Annabella Sciorra, as a psychiatrist in Sessions, falls for attractive womanizer Jamey Sheridan — who just may have killed her former patient.
John Lithgow, as a child shrink in Brian De Palma’s Raising Cain, kidnaps his own daughter and pins the blame on the boyfriend of his ex-wife (Lolita Davidovich).
Lena Olin, as an analyst in Mr. Jones, plunges into an affair with her smooth but manic-depressive patient — yes, again, Richard Gere.

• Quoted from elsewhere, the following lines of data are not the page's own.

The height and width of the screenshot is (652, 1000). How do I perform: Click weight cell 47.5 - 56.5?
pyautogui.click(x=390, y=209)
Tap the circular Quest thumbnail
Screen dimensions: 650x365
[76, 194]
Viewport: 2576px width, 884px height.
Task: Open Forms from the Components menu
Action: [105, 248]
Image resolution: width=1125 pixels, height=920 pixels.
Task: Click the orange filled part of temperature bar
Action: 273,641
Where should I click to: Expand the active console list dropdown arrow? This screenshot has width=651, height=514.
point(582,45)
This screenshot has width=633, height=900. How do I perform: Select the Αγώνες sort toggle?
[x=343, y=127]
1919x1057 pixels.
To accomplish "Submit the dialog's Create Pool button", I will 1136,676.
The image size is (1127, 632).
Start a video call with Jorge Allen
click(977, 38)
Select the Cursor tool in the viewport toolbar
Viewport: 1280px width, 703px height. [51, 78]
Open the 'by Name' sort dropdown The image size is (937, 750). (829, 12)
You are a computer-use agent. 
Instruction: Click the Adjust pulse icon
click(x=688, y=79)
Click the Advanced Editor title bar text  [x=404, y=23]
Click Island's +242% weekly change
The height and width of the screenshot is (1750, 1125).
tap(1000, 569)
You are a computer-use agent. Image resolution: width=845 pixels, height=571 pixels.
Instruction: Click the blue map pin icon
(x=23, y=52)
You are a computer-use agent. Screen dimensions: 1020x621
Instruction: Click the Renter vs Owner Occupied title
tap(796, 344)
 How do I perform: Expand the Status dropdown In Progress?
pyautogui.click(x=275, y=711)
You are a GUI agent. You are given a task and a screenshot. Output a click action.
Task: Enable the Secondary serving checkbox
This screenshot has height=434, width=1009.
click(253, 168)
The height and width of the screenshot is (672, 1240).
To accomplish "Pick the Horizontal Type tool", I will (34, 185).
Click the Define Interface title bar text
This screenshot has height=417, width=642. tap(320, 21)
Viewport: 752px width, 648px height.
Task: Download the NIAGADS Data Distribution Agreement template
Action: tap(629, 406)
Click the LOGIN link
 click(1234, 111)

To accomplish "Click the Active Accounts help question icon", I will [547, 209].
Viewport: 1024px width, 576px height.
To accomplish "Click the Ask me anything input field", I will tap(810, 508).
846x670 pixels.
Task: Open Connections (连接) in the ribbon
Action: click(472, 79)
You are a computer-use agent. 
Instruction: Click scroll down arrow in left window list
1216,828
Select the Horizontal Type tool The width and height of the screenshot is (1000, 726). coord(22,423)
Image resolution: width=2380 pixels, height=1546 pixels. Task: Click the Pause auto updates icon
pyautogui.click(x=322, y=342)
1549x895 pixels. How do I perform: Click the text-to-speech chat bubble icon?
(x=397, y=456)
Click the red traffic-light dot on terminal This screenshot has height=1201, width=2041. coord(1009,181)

What is it about psychiatrists that seems to ignite screenwriters’ imaginations? ”There’s definitely a vogue going on,” admits Sessions writer-director Christopher Crowe, ”but it has nothing to do with Hannibal Lecter (The Silence of the Lambs). Psychiatrists are simply good metaphors. They’re closer to people’s inner fears than anyone else, and yet they’re expected to act calm and composed, as if they have no fears of their own.”
Bethesda, Md., psychiatrist Robert Winer, a board member of the Washington, D.C.-based Forum for the Psychoanalytic Study of Film, says he understands Hollywood’s tendency to portray therapists as unhinged. ”If they made realistic movies about psychiatrists, everyone would be very bored,” he concedes.
Judd Hirsch’s sympathetic therapist in 1980’s Ordinary People is, no surprise, the hands-down favorite among psychiatrists. ”That’s the one everybody loves,” says Forum member Irv Schneider. ”He’s a very warm and appealing character.” But clearly not a role model used by screenwriters.